* START SELECTED EXCERPT *

Episode Transcription

Joe Hart:                          00:04                  Welcome to take command a Dale Carnegie podcast, the show where we seek to uncover what leadership means in today's world. I'm Joe Hart, CEO of Dale Carnegie, and we'll be talking to diverse leaders with stories to tell across various industries to help unlock your potential for success. We'll be sharing real life insights into leadership, which in turn can help spark the next level of your growth as a leader. In his time as an executive, today's guest has weathered storms of change, gales of growth, and the ever shifting culture of the American workplace. We'll cover off on a wealth of his experiences, including his time at Toys R Us, Benjamin Moore paint, and how one of his biggest mistakes and failures also became one of the most valuable lessons of his life. He reports directly to Warren Buffet and as a consultant for Berkshire Hathaway, I'm happy to welcome to the show, Mike Searles.

Mike Searles:                   01:02                  Pleasure to be here Joe

Joe Hart:                          01:03                  Mike, I, uh, I know that everyone is really excited to hear from you. You've had a phenomenal career most recently, which you were the CEO of Benjamin Moore Paint, billion dollar paint company reporting to Warren Buffett directly. So I definitely want to ask you in a moment what is what it's like to work with Warren Buffet. What is he like? But before I do, I know that you are today, an in-house consultant for Berkshire Hathaway. You still report to Warren Buffet. Tell us what that means.

* END SELECTED EXCERPT *
* START GIVEN DATA *

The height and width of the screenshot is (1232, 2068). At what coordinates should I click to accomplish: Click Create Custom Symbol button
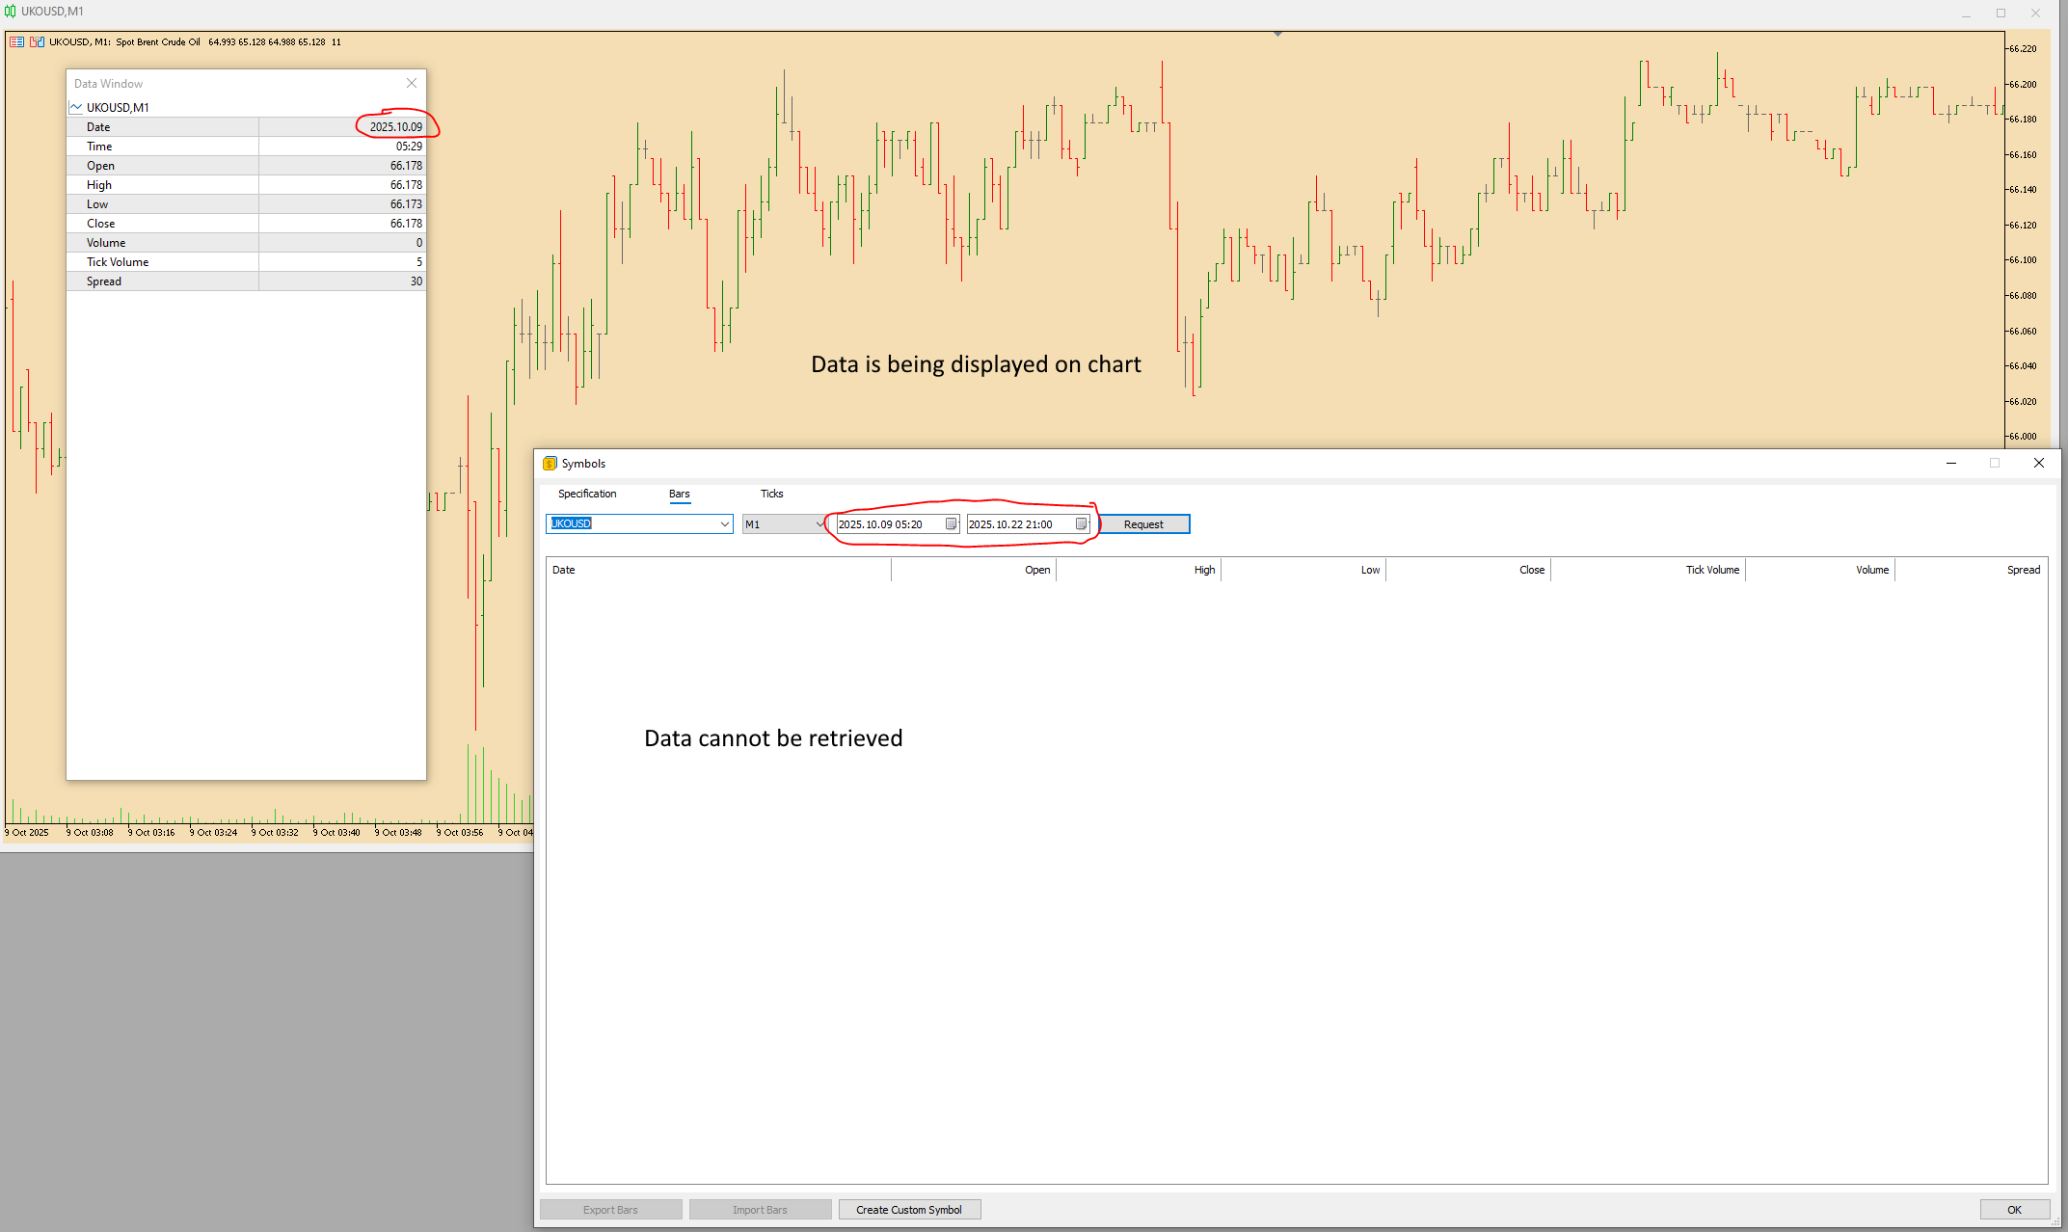coord(908,1209)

* END GIVEN DATA *

PARTS OF THE EXERCISE:
(1) According to the podcast transcript, which company did Mike Searles most recently lead as CEO?
(2) Resume the podcast transcript after Joe Hart's final question, beginning with Mike Searles's reply.

ANSWER LIST:
(1) Benjamin Moore Paint.

(2)
Mike Searles:                   01:27                  Well, when I told Warren and Greg Abel, who's his number two vice chairman that I was going back to California, he asked me if I would consider being an in-house consultant. And I found out that Berkshire Hathaway is unique in so many wonderful ways. One of them is they really don't like outside consultants. And so what they have done is some of the CEOs who have reached maturity, uh, as we would say, are on a short list to be called upon by Berkshire Hathaway. In the event that accompany one of 64, probably now 70 companies that Warren owns and need some help in some way. And if our skill set fits, then we'll get a call and we'll go help.

Joe Hart:                          02:05                  So you are on call to help other companies, other CEOs and the Berkshire Hathaway universe .

Mike Searles:                   02:11                  24, seven.

Joe Hart:                          02:12                  Wow. All right. And you're just getting started with that. I mean, how's that going so far?

Mike Searles:                   02:15                  The wonderful part about leaving Benjamin Moore is I left it in the hands of a wonderful CEO, had actually been with the company for 32 years. So having left that in good hands and he's a young man that's got a long, bright future and I was worried about what am I gonna do. And so this is a wonderful transition. I get to spend time in California and then, um, as assigned I can travel around the country and maybe do some good for some others and still be part of the Berkshire family.

Joe Hart:                          02:40                  It's a great Testament to you because I think your original intention was to retire as you said, and it sounds like Warren Buffet said, we can't let you do that.

Mike Searles:                   02:48                  And Greg Abel is number two was, was very kind and asked me if I would be interested. And I said, absolutely yes.

Joe Hart:                          02:53                  Awesome. Tell us, what is it like to work with report to Warren Buffett?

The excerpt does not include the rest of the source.